In the action brought by La Rosse against a third party, neither La Rosse nor her attorney gave to the Department of Health Care Services the notice of the pendency of the action called for by Labor Code section 3853, whose provisions are made available to the department by virtue of Welfare and Institutions Code section 14117 (California State Auto. Assn. Inter-Ins. Bureau v. Jackson, 9 Cal.3d 859, 867 [109 Cal.Rptr. 297, 512 P.2d 1201]). In consequence of that failure, the department was denied the opportunity to claim its statutory lien in that action.
Because of that failure and because La Rosse had in writing agreed to reimburse the department and to direct her attorney to do so from any recovery, and upon the other facts alleged, the state should have been entitled to an equitable lien upon any of the settlement proceeds of $120,000 which came into possession of La Rosse or her attorney.
The attorney knew there had been Medi-Cal payments made and knew of the department’s right to a lien in such a case.
*383The attorney had available to apply in satisfaction of the lien at least the 75 percent he sought to have the department accept in full; and to that, at least, an equitable lien should have attached.
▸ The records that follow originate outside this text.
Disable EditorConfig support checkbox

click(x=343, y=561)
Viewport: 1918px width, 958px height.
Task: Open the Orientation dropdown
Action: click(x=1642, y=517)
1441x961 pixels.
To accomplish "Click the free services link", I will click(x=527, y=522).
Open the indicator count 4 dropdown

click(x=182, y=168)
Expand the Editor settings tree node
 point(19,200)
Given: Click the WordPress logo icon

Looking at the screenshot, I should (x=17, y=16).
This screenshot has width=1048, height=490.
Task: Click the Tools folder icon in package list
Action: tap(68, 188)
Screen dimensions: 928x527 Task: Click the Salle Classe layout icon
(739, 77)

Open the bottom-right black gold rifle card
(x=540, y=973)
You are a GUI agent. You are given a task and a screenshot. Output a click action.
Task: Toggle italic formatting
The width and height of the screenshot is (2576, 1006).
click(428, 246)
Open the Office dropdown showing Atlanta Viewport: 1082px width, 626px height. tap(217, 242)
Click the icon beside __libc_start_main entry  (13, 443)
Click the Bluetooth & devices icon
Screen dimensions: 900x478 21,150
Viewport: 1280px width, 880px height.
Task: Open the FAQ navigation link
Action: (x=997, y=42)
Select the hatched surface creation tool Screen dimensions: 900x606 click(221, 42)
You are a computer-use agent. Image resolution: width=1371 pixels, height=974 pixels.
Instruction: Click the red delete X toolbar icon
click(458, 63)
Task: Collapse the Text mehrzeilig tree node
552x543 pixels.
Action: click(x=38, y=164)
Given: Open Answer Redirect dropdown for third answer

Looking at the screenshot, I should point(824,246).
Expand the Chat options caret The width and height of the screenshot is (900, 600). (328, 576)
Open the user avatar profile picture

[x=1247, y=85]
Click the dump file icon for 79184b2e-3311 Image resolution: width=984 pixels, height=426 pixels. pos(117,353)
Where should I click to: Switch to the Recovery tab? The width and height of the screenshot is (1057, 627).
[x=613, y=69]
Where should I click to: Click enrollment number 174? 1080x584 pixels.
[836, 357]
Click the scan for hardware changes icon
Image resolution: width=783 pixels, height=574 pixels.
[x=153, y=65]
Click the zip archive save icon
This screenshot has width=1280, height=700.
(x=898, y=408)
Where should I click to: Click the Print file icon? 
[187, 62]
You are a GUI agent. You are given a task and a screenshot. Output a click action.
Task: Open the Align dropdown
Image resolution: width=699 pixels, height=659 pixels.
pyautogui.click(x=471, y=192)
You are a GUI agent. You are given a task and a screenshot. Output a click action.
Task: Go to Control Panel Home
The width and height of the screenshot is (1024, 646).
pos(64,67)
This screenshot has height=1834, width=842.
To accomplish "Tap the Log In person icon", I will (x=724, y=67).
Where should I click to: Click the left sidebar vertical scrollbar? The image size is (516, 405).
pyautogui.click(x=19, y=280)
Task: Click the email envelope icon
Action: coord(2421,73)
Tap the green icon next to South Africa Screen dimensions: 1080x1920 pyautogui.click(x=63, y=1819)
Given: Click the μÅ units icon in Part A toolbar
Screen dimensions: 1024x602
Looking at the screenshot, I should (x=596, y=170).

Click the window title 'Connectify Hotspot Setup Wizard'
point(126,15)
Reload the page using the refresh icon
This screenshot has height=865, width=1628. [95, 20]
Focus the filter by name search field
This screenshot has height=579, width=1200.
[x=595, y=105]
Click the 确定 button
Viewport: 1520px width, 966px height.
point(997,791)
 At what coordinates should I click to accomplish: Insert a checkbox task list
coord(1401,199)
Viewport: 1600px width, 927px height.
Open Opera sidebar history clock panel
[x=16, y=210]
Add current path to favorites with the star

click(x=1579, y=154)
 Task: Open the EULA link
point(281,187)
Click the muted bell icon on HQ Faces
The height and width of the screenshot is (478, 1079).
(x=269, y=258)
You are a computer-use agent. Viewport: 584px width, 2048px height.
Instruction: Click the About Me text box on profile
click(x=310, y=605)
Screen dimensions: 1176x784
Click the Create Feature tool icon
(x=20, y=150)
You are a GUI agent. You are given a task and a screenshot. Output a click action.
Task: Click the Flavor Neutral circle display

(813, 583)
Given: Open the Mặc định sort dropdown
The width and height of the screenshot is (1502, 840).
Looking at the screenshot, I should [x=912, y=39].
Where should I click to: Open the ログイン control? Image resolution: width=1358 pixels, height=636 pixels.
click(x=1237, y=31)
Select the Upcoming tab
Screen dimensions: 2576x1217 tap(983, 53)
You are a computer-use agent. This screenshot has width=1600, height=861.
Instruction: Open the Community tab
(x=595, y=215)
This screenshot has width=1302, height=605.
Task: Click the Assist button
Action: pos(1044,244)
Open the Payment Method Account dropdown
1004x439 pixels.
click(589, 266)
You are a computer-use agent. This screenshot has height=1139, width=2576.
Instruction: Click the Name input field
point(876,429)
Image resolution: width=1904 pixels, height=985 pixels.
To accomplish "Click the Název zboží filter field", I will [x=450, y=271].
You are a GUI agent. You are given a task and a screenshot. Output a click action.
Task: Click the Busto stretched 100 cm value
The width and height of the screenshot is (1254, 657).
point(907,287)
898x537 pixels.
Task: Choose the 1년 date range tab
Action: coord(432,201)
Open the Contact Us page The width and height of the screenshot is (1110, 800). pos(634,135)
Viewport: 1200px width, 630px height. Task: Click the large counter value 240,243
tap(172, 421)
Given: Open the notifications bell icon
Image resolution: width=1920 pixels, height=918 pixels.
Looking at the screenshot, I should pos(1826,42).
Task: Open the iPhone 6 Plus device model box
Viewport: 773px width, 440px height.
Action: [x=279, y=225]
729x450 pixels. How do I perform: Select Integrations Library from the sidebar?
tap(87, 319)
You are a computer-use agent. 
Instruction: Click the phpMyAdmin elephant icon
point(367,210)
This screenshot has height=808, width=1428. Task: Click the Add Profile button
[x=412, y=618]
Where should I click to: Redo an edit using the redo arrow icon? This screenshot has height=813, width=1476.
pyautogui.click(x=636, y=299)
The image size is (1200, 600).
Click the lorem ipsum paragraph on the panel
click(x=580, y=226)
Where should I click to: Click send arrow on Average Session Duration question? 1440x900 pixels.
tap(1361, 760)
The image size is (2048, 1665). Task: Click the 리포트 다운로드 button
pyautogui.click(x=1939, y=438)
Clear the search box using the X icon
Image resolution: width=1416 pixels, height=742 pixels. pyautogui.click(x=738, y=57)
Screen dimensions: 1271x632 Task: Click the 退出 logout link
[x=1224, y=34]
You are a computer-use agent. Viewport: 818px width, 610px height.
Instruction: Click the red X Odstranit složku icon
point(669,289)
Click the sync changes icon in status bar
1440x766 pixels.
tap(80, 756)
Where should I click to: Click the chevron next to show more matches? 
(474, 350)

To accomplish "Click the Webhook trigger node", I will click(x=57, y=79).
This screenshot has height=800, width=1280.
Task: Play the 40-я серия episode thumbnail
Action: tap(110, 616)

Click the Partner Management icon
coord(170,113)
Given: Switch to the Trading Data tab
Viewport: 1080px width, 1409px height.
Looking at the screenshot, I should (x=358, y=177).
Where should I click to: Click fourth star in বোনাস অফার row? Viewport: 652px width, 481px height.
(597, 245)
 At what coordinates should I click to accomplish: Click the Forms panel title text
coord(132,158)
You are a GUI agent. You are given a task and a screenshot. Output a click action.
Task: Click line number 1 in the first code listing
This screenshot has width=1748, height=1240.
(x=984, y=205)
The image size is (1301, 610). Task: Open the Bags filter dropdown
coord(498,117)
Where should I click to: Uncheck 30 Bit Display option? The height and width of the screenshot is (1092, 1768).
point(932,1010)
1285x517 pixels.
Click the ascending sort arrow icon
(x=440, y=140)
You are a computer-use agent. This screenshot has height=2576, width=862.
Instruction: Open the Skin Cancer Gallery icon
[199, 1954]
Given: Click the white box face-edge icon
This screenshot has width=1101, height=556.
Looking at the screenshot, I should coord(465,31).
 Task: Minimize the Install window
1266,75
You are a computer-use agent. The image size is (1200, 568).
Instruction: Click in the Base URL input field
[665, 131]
Such a lien would be comparable to that of an attorney based upon a contract for a lien. (See Isrin v. Superior Court, 63 Cal.2d 153, 157 [45 Cal.Rptr. 320, 403 P.2d 728].)
Since the recovery proceeds did come into the attorney’s possession, he should be required to assert his defense.
A petition for a rehearing was denied November 30, 1973, and petition for a hearing by the Supreme Court was denied January 10, 1974.